-- Opening Marker --

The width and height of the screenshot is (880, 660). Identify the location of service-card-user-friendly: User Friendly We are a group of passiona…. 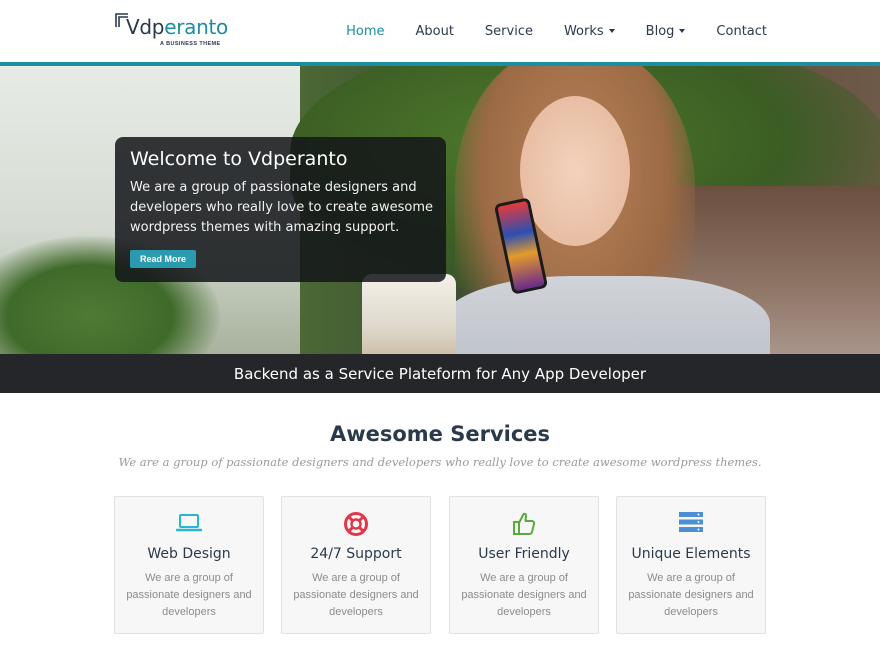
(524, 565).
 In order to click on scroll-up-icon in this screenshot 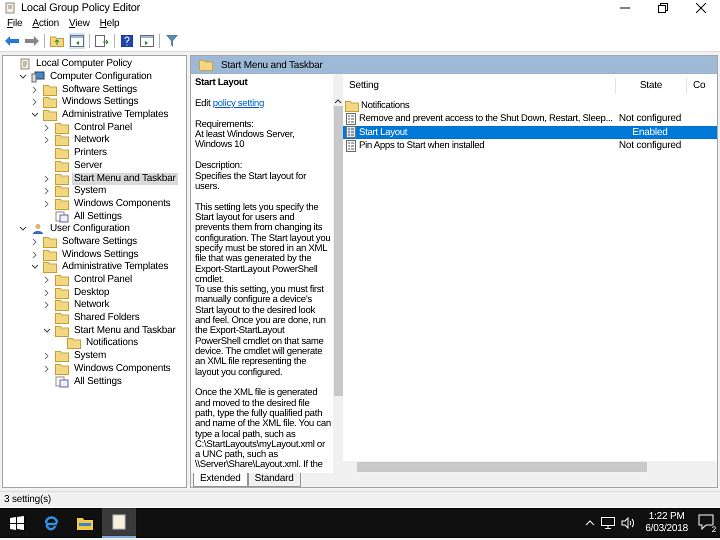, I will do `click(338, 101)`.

-- Closing Marker --
-- Opening Marker --

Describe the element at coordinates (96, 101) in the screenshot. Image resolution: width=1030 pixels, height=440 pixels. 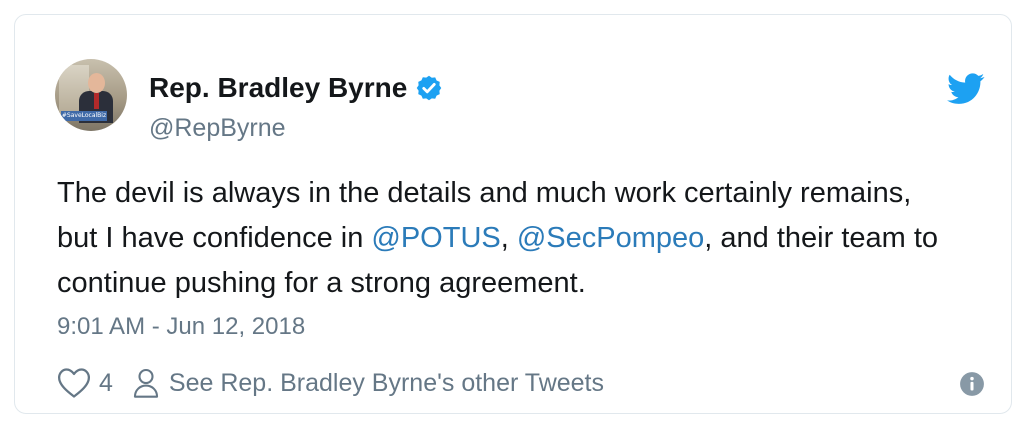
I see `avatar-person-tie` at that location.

-- Closing Marker --
-- Opening Marker --

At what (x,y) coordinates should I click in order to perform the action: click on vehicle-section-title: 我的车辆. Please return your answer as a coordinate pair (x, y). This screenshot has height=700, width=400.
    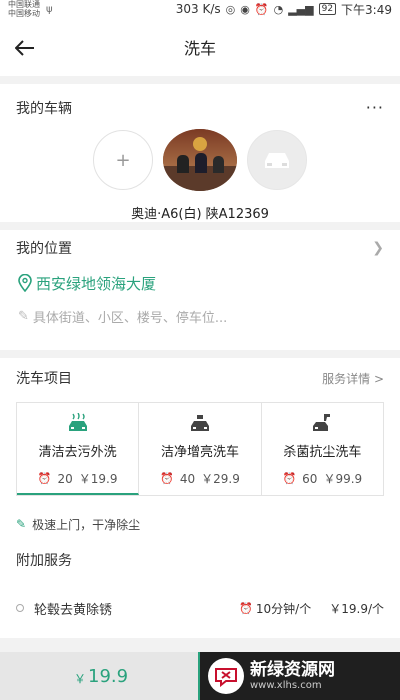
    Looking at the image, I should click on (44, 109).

-- Closing Marker --

### Task details
Quote the material word for word, from the line with "Describe the element" to the line with "at that location.", both included, and omit the pictures from your answer.

### Task solution
Describe the element at coordinates (96, 101) in the screenshot. Image resolution: width=1030 pixels, height=440 pixels. 
I see `avatar-person-tie` at that location.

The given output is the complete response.